Файзи лежал в тени паруса землисто-бледный, закатив глаза. Только краешки чёрных зрачков виднелись на желтых глазных яблоках. Приступ малярии вытянул из него последние силы. С тяжелыми хрипами, казалось, улетали последние проблески жизни. Он не видел и не слышал ничего. Доктор сидел рядом и искал ускользающий пульс. Сердце Файзи билось судорожно, быстро, но едва-едва. Как никогда Петр Иванович чувствовал свое бессилие.
Прислонившись спиной к мачте, Юнус с тоской поглядывал на заострившееся, страшно осунувшееся лицо Файзи, лицо друга, на пустынные круглые холмы, протянувшиеся вдоль берега, на далёкие Бабатагские горы.
Хоть бы селение попалось. Среди жителей болотных долин можно найти опытного табиба, знающего, как лечить лихорадку, имеющего снадобья, настои на полыни и траве. Доктор высмеял такой разговор, но Юнус остался при своем мнении. Он вглядывался в жёлтые, опалённые пламенем солнца склоны и, мучительно напрягая глаза, ждал: вот-вот зазеленют сады, лужайки, и из зарослей высунутся жёлтые домики.
Кишлак всё же скоро показался, но ни тенистых садов, ни зелёных лужаек в нём не оказалось. Кучей глинобитных кубиков поднимался он по прибрежному откосу.

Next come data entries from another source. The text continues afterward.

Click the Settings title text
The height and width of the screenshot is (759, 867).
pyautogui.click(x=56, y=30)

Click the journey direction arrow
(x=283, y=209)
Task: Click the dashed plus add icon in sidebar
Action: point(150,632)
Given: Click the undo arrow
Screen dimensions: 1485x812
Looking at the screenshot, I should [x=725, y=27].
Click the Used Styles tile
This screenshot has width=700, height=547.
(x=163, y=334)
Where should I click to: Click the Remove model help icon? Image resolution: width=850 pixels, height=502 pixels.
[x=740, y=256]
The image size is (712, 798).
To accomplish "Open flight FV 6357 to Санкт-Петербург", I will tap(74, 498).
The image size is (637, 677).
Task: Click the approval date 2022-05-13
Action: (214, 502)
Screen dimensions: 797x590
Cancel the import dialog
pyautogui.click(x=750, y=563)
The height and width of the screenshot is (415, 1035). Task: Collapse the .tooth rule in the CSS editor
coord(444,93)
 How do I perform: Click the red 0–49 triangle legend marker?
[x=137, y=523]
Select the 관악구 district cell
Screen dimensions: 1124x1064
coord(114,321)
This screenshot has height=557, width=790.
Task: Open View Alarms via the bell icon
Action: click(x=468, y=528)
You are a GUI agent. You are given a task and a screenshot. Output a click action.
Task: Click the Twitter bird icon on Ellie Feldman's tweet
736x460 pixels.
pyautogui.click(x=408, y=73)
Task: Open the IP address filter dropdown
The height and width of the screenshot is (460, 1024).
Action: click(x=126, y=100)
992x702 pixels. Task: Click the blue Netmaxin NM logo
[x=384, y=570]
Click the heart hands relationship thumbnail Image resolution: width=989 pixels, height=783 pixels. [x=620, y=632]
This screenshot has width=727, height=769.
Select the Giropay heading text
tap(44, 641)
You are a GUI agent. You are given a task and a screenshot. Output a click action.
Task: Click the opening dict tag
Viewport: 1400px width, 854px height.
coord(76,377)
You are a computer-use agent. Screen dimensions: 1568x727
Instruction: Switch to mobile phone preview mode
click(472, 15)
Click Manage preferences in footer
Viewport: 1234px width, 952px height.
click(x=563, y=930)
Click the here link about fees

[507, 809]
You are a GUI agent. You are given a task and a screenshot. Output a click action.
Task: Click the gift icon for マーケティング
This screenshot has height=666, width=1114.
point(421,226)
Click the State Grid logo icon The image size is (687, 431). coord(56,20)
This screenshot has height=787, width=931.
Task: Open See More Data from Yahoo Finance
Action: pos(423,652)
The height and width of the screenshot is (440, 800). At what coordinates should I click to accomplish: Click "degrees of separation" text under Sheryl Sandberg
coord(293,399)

Но никто не прибежал на берег встречать каюк. Люди не показались из ка-литок и дверей. Даже собаки почему-то не лаяли.
Каюк причалил. Бурлаки забрались в тень, падающую от стены обрыва, и впервые за много часов позволили себе растянуться прямо на сухой глине. Юнус и доктор поспешили в кишлак. Из проулка выскочила облезлая собака с большой костью в зубах. Доктор невольно вздернул плечи. Уж очень стран-ной ему показалась эта кость. На пороге сидел старик — живая мумия. Он плохо видел, плохо слышал. На все вопросы он отвечал: «Хлеба! Хлеба!» Но всё же, после настоятельных просьб ткнул дрожащим сухим пальцем куда-то вверх и прошамкал: «Бегим-биби!».
На пустынном, замусоренном дворе они нашли Бегим-биби, согбенную годами и несчастьями старушку. Она шептала неразборчивые слова своим беззубым ртом и толкла что-то в деревянной ступке. Вокруг нее сидели ребятишки, тощие, с ногами-палочками, с покрытыми коростой головами. Жадными глазами, разъеденными болячками, залепленными мухами, дети молча смотрели на старуху.